Given request:
Copy the entries verbatim, beginning at the line that contains "Click the Save button" and stopping after the line that contains "The height and width of the screenshot is (543, 485).".

◇ ◇ ◇ ◇ ◇

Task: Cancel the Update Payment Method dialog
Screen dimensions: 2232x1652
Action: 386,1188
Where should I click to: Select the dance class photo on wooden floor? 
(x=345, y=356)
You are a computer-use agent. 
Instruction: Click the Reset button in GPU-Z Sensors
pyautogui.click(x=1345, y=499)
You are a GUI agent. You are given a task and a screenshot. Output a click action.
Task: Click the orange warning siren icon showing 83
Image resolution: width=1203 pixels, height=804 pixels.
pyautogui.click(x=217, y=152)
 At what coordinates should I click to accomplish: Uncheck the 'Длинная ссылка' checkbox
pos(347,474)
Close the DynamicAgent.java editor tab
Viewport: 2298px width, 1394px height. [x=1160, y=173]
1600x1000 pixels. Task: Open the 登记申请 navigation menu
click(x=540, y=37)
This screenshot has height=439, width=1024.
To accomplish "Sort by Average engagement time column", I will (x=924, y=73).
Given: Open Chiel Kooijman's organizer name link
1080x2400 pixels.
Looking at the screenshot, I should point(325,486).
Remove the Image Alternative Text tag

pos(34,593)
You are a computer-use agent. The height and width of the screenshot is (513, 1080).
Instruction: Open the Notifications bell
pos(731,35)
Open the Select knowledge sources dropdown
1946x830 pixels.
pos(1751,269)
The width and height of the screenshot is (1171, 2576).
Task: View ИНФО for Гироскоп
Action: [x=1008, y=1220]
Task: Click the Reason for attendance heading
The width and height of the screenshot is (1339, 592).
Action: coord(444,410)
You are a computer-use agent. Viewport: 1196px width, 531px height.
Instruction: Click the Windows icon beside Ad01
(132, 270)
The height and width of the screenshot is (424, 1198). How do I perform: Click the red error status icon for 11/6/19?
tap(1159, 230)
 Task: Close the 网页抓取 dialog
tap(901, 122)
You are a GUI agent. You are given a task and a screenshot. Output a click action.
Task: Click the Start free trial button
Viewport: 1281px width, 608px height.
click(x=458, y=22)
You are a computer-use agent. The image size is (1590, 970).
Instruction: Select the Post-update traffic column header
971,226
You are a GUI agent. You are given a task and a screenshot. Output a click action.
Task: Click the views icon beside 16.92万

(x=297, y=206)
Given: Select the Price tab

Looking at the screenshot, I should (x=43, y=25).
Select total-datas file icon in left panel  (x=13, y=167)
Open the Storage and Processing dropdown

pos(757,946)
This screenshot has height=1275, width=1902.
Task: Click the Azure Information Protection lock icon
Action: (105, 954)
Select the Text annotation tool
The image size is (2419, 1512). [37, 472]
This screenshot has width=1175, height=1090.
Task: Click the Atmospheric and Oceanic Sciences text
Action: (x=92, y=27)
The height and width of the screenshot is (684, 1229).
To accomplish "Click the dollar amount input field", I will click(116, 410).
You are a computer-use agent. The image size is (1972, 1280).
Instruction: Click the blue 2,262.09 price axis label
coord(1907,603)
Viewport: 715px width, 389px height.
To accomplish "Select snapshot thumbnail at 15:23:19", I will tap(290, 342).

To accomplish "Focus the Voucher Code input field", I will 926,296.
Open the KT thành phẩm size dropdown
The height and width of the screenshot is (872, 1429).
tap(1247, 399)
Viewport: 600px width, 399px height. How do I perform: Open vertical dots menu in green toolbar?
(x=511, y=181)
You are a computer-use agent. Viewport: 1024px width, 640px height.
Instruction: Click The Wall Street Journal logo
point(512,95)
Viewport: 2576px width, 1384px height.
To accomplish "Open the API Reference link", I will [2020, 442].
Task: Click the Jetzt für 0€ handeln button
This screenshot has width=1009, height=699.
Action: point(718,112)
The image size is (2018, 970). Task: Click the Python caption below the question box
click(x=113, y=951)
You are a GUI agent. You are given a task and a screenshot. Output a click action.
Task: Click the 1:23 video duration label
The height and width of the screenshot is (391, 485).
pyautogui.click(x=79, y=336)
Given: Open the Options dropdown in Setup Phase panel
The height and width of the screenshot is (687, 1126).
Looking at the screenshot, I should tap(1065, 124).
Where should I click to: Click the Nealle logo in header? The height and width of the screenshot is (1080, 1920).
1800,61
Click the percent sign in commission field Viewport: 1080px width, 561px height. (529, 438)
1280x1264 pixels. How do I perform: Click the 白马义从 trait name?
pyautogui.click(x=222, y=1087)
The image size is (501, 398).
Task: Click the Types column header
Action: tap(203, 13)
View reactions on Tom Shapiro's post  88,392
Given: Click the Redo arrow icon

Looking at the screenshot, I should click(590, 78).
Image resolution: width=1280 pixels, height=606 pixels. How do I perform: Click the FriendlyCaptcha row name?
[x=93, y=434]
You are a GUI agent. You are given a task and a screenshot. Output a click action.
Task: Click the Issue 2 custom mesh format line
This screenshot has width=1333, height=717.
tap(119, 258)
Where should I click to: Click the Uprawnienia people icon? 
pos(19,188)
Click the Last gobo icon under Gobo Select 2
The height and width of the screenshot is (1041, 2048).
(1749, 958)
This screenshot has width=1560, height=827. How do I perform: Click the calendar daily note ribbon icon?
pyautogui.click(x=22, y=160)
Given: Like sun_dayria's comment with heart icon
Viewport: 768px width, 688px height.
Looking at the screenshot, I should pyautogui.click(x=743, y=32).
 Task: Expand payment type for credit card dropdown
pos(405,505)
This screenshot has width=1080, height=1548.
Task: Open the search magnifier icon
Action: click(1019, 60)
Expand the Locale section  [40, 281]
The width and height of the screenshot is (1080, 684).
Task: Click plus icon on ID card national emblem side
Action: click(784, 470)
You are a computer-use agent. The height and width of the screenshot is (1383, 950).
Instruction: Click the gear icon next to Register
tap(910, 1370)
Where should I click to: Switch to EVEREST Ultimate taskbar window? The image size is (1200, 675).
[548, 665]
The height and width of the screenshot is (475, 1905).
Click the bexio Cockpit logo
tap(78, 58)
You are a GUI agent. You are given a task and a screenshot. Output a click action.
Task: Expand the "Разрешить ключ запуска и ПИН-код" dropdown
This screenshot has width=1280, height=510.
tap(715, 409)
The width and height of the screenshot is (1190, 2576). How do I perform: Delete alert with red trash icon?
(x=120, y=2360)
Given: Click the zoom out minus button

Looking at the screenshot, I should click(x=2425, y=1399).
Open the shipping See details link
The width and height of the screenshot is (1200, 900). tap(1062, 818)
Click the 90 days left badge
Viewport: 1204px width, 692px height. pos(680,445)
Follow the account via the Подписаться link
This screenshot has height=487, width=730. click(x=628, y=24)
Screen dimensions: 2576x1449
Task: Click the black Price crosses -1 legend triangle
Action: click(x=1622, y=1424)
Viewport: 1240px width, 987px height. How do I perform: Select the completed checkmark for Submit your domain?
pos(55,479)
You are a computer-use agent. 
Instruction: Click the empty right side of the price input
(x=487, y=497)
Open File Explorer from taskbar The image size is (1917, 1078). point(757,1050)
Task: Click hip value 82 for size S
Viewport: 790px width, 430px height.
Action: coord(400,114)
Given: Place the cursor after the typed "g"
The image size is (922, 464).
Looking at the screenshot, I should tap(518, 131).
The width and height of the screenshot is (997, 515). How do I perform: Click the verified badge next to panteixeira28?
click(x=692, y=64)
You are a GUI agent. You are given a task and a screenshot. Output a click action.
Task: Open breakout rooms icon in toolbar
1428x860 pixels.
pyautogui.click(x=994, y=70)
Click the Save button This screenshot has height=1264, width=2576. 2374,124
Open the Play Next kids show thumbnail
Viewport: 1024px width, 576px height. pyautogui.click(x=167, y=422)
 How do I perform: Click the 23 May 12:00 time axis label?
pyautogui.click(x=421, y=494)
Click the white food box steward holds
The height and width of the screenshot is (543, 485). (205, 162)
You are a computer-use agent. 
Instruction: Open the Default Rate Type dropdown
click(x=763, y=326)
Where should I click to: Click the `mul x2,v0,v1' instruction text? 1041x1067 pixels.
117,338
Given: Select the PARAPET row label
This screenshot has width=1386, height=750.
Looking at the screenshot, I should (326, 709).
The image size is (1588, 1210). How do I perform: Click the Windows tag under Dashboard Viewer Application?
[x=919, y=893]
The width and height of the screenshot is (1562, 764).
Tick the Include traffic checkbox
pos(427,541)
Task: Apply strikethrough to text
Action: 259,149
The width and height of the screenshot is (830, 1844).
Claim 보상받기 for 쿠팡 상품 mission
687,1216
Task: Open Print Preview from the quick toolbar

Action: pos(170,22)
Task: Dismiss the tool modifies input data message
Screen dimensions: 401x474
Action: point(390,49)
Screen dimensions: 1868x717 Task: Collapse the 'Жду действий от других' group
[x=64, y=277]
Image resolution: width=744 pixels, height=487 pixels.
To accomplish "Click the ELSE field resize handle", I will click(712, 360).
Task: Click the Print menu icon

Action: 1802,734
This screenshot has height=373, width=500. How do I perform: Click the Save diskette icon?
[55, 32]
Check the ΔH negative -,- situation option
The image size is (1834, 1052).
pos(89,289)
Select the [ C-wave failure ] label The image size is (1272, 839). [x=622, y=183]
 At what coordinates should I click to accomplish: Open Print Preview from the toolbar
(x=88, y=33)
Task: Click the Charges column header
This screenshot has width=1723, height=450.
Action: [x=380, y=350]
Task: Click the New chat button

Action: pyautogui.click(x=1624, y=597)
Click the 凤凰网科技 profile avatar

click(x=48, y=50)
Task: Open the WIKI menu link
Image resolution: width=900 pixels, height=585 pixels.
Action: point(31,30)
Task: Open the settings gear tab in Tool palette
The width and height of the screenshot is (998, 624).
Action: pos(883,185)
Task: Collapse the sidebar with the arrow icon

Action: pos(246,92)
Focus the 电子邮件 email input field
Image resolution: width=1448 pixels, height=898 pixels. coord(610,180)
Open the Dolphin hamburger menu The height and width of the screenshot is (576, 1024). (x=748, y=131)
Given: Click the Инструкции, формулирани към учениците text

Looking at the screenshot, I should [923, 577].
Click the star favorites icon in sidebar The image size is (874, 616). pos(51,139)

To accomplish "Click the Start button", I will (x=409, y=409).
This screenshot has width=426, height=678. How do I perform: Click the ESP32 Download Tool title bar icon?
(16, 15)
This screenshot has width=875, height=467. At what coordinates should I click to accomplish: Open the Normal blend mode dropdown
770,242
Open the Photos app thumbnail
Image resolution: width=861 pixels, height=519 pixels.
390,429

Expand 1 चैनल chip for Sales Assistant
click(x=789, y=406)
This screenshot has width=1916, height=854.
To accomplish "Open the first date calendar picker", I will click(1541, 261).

◇ ◇ ◇ ◇ ◇

Response:
Click the Save button This screenshot has height=1264, width=2576. 2374,124
Open the Play Next kids show thumbnail
Viewport: 1024px width, 576px height. pyautogui.click(x=167, y=422)
 How do I perform: Click the 23 May 12:00 time axis label?
pyautogui.click(x=421, y=494)
Click the white food box steward holds
The height and width of the screenshot is (543, 485). (205, 162)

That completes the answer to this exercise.